Volviendo a lo que ven en Seguridad por estos días, describen que ahora han aparecido, o han salido a la superficie, lo que se conoce como una suerte de “bandas familiares” que se dedican al autocultivo de marihuana. En los fondos de los domicilios, en invernaderos más o menos sofisticados, en escondidas parcelas de terrenos disimuladas en chacras y fincas, crece y se desarrolla con buena salud el cultivo de las plantas de marihuana.

Se calcula que cada planta, en trazos gruesos y promedios aproximados, puede estar produciendo –siempre de acuerdo con la situación climática y de la calidad de la tierra y si se produce en lugares cerrados o externos– alrededor de 15 frascos de 250 gramos cada uno de cogollos. En el mercado, siempre turbio y negro que mueve el tráfico de la marihuana, por cada frasco se está pagando alrededor de 20.000 pesos. La cuenta es directa y tremendamente excitante y fascinante para los que terminan siendo absorbidos por el hampa: cada planta bien cultivada y con buena producción puede estar garantizando alrededor de 300.000 pesos. Con lo que en muchos barrios no hay posibilidad de competir con la oferta de trabajo digno, educación y promesas de una vida mejor hacia delante cuando las urgencias son ya y ahora. No todos tienen la entereza y fuerza suficiente para evitar caer en ese mundo pernicioso, peligroso y de guita fácil.

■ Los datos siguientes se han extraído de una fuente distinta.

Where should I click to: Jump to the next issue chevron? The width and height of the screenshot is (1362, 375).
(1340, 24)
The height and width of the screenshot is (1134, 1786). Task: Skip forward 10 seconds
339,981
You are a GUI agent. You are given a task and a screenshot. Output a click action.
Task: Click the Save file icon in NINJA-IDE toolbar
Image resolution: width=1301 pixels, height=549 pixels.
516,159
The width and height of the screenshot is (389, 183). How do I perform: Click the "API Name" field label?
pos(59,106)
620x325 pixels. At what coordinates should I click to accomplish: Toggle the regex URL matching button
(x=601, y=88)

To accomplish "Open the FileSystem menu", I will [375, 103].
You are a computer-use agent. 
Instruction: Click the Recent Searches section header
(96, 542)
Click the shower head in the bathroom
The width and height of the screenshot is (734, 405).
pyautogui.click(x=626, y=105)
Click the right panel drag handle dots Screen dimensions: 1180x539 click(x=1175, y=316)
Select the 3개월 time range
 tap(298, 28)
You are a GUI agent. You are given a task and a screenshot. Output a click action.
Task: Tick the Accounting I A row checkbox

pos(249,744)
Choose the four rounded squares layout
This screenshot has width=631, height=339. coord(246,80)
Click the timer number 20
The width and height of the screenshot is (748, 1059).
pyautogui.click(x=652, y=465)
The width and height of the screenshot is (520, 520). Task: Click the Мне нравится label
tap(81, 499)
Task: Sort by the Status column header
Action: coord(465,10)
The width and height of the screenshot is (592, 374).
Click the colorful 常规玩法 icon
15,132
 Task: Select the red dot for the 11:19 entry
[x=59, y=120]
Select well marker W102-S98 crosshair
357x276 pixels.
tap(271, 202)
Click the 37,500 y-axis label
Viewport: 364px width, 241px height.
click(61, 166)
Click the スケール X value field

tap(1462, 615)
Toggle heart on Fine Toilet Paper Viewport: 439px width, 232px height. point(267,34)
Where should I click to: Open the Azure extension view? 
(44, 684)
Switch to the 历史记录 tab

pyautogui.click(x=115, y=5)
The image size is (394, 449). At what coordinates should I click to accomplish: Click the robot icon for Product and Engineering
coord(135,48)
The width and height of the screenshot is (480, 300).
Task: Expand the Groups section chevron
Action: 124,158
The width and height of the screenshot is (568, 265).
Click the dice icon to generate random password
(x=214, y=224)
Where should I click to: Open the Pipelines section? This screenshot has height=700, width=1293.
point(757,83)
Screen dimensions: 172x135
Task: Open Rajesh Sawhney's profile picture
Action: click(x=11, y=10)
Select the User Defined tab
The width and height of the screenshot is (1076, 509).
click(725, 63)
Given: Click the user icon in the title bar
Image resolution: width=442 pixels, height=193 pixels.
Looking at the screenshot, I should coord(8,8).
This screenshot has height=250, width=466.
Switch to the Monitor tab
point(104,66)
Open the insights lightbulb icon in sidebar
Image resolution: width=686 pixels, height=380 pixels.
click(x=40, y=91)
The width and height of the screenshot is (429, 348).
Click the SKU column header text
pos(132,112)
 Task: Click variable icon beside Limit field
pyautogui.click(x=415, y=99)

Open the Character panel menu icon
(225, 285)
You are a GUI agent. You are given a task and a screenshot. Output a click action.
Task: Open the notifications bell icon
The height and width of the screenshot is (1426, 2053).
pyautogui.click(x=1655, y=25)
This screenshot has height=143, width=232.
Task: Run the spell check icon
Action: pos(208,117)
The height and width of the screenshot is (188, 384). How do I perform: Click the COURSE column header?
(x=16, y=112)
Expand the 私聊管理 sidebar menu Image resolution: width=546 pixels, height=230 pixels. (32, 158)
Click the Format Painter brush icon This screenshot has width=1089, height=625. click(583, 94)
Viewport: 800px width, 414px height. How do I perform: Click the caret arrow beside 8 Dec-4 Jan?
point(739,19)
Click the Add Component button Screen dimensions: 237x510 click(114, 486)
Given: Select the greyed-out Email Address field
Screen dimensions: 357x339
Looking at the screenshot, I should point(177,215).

Levrino dice que, si bien ha mutado el negocio, no ha dejado de adaptarse a la nueva configuración. En Seguridad afirman que ya han desbaratado unos 500 quioscos y que han sido detenidas 450 personas que se estaban dedicando al cultivo y comercialización de marihuana. Informan que en el 2020 se incautaron 3.420 kilos y en lo que va del 2021 ya se llevan 5.000. La mayor cantidad de kilos está en las plantas que se han descubierto, particularmente, en los invernaderos. Y la violencia en este narconegocio se da en los ajustes de cuentas entre las bandas por el no pago de las transacciones.